This book is a philosophical study of the basic principles of statistical reasoning. Professor Hacking has sought to discover the simple principles which underlie modern work in mathematical statistics and to test them, both at a philosophical level and in terms of their practical consequences fort statisticians. The ideas of modern logic are used to analyse these principles, and results are presented without the use of unfamiliar symbolism. It begins with a philosophical analysis of a few central concepts and then, using an elementary system of logic, develops most of the standard statistical theory. the analysis provides answers to many disputed questions about how to test statistical hypotheses and about how to estimate quantities in the light of statistical data. One product of the analysis is a sound and consistent rationale for R. A. Fisher's controversial concept of 'fiducial probability'.

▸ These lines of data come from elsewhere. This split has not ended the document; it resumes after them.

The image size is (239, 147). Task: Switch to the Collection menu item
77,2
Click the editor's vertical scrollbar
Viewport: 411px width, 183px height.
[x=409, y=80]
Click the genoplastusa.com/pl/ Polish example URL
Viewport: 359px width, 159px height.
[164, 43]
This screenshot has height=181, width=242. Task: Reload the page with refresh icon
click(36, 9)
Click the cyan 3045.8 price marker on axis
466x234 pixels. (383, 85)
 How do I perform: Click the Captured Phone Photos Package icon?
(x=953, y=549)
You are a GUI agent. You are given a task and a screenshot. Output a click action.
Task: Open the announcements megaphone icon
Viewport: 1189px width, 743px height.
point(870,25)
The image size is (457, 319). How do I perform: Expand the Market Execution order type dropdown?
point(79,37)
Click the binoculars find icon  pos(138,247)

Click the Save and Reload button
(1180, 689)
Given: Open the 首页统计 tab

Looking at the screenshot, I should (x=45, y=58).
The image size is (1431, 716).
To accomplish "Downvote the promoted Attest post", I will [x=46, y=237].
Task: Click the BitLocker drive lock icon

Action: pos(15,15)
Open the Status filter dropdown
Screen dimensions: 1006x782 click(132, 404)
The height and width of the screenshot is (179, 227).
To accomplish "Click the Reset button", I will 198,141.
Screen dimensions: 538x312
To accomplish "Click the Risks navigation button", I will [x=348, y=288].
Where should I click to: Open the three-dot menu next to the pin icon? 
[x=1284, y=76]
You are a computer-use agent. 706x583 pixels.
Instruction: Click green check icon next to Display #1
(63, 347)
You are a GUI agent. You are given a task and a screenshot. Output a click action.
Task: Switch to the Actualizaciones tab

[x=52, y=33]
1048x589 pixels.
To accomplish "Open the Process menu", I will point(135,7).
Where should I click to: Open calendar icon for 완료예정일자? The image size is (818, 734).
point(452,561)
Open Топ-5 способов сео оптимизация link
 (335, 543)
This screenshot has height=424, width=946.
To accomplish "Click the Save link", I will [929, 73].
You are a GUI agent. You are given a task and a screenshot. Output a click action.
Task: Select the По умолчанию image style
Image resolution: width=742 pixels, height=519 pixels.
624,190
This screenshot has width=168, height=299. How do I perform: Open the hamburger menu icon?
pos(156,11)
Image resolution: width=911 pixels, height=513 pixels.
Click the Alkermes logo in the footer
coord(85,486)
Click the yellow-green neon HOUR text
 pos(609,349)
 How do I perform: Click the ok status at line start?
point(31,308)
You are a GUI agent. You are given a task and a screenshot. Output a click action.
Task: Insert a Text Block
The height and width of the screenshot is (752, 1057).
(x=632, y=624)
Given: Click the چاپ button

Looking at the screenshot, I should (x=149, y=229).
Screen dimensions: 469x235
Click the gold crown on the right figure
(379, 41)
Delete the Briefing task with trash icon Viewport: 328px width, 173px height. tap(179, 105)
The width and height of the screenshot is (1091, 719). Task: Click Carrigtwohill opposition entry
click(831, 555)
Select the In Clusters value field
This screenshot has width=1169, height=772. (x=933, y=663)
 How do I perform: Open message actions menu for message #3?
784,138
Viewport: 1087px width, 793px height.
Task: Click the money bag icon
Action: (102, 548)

Reviews the interconnection between inductive logic and statistical inference. Terribly frequentist, and owes heavily to Neyman-Pearson conceptions of statistical science. While the explanations of the Kolmogorov axioms and Fisherian fiducialism (now since outdated in most statistical practice) are excellent, the explanation of Bayesianism and the "subjective" probabilists was quite thin. Hacking acknowledges such in the introduction, mentioning only being influenced by Savage's Foundation of Statistics for the Bayesians. As such, little about Cox's postulates, Jaynes's Boolean algebra-based probability system, and similar is crammed into two short chapters at the end of the book. Which was quite disappointing, because the clear-headed logical connection Hacking gave to frequentist and "objective" statistics would have been equally enlightening for Bayesian and "subjective" statistics.
This is a rerelease of an earlier book by Hacking on how to look at the philosophical assumptions behind statistical reasoning. I went through this to help in following another book on the philosophical issues regarding whether we are all in simulations or not.The book was very much as advertised, providing a background to the reasoning behind statistics, distributions, likelihood, tests, and the like. I generally knew this but it was worthwhile to hear all this from the perspective of a mathematical philosopher. As to whether it helps me work through whether we are really in simulations or not, I am less sure of that and will have to process this a bit more.